Clinician judgment is influenced by transference and countertransference phenomena. The psychiatrist is not immune from countertransference responses even if the task is solely to look after medication. It may become difficult for the psychiatrist to process feelings and so prescribe either in a desire to "rescue" the patient or in a vain attempt to "do something." To make matters worse, the patient who wishes to stop medication may be persuaded to continue it unnecessarily because the psychiatrist fears the patient will relapse, fails to recognize change and continues to present an image to the patient that is dangerously out-moded. These reactions may account for the high number of medications patients with BPD take over time. In a six-year prospective study, intensive polypharmacy remained relatively stable with 40% of patients taking three or more concurrent standing medications, 20% taking four or more and about 10% taking five or more during each follow-up period (Zanarini et al., 2004).
Conclusions
Treatment of personality disorder has never looked so promising.

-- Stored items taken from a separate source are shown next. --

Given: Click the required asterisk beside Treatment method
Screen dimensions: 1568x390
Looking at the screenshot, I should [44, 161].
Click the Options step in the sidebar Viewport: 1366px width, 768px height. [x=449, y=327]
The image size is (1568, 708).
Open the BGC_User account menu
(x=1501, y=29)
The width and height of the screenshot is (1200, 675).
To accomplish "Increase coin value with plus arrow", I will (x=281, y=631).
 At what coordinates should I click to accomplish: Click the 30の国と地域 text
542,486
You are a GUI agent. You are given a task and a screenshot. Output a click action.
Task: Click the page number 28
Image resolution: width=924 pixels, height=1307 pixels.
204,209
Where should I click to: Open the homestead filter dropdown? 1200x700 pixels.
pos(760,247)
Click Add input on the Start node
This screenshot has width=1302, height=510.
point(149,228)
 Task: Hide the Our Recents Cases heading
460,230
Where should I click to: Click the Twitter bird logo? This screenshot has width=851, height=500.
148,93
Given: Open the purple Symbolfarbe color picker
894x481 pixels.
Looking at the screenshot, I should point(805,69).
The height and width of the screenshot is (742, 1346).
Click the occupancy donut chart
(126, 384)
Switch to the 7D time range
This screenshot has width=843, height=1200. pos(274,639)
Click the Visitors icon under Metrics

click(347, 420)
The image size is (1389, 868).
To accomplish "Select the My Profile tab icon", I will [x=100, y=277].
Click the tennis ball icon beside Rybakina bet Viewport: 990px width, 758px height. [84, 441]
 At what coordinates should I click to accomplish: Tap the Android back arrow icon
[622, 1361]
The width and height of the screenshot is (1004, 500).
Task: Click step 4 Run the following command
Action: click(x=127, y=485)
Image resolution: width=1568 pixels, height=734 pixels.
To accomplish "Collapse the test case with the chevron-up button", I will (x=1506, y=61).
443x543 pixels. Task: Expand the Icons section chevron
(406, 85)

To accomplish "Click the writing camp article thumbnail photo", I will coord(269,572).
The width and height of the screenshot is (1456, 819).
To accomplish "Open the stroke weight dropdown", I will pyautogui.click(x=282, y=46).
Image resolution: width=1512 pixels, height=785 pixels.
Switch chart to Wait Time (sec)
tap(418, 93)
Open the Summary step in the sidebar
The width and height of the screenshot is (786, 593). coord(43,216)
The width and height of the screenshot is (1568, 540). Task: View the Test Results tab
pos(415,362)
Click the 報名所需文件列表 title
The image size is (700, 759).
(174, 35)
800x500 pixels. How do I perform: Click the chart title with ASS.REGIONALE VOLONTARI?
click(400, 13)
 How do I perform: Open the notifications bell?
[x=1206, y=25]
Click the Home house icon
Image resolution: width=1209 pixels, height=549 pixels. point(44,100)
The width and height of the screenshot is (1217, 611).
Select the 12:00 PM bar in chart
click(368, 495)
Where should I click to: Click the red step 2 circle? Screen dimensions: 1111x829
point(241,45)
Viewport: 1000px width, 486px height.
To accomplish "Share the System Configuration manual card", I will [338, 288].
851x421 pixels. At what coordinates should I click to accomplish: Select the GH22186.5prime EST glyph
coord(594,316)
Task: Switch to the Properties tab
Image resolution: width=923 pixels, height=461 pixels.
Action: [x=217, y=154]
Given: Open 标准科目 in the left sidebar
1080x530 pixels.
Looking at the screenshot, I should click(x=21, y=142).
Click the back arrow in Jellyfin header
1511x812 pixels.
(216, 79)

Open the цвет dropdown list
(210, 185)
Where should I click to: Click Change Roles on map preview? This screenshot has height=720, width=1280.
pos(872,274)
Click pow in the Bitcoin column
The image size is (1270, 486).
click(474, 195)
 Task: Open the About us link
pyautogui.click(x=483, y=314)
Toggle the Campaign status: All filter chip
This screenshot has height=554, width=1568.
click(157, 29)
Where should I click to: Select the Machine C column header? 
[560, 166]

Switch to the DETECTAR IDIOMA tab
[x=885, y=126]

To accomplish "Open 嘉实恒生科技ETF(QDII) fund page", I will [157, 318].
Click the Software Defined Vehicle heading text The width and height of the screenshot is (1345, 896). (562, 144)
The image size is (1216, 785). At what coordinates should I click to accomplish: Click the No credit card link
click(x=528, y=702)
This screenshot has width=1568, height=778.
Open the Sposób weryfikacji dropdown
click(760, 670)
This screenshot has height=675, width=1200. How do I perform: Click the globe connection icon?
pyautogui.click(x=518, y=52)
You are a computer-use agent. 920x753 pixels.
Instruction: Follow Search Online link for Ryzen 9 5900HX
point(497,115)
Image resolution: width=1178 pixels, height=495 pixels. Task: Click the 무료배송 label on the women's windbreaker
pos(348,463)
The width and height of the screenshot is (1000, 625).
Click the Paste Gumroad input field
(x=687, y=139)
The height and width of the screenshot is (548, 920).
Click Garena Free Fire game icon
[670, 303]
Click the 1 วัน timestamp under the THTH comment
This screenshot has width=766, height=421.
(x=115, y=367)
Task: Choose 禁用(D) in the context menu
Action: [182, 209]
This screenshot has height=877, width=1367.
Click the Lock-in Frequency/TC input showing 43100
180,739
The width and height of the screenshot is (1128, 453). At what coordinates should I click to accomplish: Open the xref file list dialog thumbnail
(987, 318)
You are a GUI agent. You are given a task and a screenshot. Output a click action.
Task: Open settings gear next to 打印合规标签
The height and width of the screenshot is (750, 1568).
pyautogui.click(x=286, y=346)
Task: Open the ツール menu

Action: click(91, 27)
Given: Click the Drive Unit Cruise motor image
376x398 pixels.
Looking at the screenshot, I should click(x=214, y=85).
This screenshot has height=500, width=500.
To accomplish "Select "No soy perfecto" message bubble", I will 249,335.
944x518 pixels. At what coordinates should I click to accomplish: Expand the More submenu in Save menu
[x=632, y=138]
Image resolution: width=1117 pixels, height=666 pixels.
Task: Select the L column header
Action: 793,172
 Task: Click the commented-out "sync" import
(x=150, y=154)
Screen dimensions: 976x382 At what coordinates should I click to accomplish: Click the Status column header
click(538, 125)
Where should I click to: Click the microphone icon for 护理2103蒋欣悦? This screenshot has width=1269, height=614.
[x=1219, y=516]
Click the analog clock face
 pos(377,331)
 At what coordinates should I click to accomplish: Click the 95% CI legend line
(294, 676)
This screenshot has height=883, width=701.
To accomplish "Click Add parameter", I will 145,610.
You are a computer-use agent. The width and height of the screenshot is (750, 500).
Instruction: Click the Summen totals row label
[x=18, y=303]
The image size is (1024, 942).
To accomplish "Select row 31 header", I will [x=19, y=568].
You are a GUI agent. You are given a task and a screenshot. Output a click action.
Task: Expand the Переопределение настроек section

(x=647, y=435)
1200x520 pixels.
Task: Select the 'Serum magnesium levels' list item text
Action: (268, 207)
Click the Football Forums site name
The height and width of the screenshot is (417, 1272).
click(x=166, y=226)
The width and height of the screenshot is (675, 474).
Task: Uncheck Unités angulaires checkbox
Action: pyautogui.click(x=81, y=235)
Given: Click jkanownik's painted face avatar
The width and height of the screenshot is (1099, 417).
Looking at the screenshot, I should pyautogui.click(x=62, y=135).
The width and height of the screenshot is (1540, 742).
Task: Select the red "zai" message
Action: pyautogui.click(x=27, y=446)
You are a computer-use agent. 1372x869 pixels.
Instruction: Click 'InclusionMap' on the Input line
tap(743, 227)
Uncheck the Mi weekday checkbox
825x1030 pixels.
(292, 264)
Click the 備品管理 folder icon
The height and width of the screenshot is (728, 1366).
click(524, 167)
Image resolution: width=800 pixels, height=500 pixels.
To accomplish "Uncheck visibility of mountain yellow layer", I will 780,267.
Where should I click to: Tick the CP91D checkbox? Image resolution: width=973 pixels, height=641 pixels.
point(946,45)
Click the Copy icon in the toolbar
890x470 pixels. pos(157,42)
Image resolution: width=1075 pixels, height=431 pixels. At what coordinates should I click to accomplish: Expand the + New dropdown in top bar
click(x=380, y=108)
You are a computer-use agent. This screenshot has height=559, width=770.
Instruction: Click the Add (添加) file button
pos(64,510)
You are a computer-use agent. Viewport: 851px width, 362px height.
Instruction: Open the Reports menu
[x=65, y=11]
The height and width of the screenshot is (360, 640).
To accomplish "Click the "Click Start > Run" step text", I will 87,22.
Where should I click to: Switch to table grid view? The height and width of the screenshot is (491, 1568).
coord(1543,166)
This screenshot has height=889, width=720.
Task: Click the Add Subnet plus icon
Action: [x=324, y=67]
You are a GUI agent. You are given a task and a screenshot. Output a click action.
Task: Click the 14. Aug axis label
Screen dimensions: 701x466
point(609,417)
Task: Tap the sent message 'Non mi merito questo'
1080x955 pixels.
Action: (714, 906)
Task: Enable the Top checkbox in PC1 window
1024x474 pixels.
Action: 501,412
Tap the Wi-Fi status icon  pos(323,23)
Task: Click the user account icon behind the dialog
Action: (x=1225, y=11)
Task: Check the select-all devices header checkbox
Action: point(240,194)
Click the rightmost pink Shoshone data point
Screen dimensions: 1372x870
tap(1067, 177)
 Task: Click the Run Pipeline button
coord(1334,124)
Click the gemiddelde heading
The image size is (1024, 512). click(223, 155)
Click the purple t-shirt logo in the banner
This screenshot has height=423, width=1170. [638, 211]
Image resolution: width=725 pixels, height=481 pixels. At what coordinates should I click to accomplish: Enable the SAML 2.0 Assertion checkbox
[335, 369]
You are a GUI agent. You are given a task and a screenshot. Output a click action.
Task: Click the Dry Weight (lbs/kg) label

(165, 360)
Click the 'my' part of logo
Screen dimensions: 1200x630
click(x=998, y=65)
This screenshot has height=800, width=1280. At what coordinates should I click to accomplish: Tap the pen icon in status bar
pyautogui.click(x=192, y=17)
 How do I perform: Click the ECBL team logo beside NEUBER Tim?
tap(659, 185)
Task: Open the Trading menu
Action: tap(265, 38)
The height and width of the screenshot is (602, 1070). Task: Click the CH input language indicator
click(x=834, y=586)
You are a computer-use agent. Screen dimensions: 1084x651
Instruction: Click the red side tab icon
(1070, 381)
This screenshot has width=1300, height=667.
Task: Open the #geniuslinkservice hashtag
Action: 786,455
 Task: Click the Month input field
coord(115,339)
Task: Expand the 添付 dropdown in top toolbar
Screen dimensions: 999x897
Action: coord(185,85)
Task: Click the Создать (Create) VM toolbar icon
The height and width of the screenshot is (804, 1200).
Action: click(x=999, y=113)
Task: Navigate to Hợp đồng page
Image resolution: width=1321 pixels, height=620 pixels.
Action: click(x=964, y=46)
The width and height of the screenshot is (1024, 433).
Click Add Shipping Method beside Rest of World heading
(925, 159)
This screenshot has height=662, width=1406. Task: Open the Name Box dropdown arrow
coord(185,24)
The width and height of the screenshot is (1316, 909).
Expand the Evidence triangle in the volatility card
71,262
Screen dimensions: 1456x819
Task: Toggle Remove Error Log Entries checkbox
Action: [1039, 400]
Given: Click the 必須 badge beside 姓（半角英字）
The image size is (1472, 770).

The task now is to determine which patient is best treated with which therapy and by which therapist. No one treatment is best for every patient and not everyone can treat patients with personality disorder. The skill, experience, attitudes and interpersonal ability of the psychiatrist or other mental health care professional may be as important as the type of therapy, particularly because treatment of personality disorder relies on an interpersonal process. It has been suggested that practitioners who are effete, genteel or controlling are positively contraindicated in treating patients with BPD (Gunderson, 2001). At the very least, the practitioner has to retain the capacity to be steady, skillful and competent despite provocation, anxiety and pressure to transgress boundaries. Psychiatrists and others trained in dynamic therapy are well positioned to meet this challenge and to advance our knowledge of the treatment of personality disorder.